Once the dust has settled after a difficult lawmaking process, commentators may succumb to the temptation of simply accepting and rubberstamping whatever result has been achieved. After all, much time and effort has been spent on developing the newly adopted rules. The legislator has spoken. It makes perfect sense to explore the full potential of the regulatory approach that has become the new law.
However, sometimes the compromise formula that evolved from the legislative machinery seems dysfunctional and unlikely to yield beneficial results to such an extent that – in parallel with an analysis of how to apply the new legislation in the best way – it is of particular importance to keep an open mind and also explore potential alternative avenues that might be better. While it is important to give the new legislation a chance, it can be even more important to leave room for a critical evaluation and be ready to switch to a different regulatory approach that has more potential to provide satisfactory solutions.

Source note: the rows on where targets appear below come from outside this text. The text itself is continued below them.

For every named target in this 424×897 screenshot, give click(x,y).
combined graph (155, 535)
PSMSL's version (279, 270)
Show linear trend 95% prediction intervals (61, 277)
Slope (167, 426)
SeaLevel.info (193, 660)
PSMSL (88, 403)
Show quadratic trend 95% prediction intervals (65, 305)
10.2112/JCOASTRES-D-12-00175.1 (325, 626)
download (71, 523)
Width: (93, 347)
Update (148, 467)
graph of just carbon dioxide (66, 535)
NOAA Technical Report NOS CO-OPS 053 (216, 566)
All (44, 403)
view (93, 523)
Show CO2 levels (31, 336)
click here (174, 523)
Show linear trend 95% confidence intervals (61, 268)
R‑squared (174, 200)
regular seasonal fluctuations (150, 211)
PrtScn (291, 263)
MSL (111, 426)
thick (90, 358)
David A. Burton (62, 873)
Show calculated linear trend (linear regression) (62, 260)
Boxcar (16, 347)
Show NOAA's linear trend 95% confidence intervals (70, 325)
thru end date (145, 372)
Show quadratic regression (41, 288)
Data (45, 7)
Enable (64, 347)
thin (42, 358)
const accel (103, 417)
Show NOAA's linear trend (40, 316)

AI training under the 2019 Copyright Directive
Article 4 of the 2019 Directive on Copyright in the Digital Single Market (CDSMD) can serve as an example. It is a well-known fact that this provision – which has become the cornerstone of commercial AI training in the EU – was not part of the initial legislative proposal tabled by the European Commission. Instead, Article 4 entered the picture at the final stages of the legislative process – without a solid assessment of its impact on the development of generative AI systems (GenAI) and its potential to ensure a proper remuneration for authors and rightsholders. As today’s manifestations of GenAI had not even been known back in 2019, it was simply impossible to take an informed decision on whether the Article 4 approach would lead to appropriate solutions in practice.
Call for caution
This fact alone already indicates that there is an urgent need for both analysing the full potential of Article 4 on the one hand, and exploring alternative, potentially better solutions on the other. In the case of GenAI, this is of particular societal importance because the technology can be expected to have an increasing and fundamental impact on human creativity. In more and more segments of the creative industries, it disrupts the market for human literary and artistic works. Future generations of GenAI “natives” (born now and not knowing a world without GenAI) are likely to base their own literary and artistic expression on templates produced by the machine. As a result, literary and artistic productions will increasingly reflect GenAI components. Our whole literary and artistic discourse – and its societal functions – increasingly depend on GenAI products and services.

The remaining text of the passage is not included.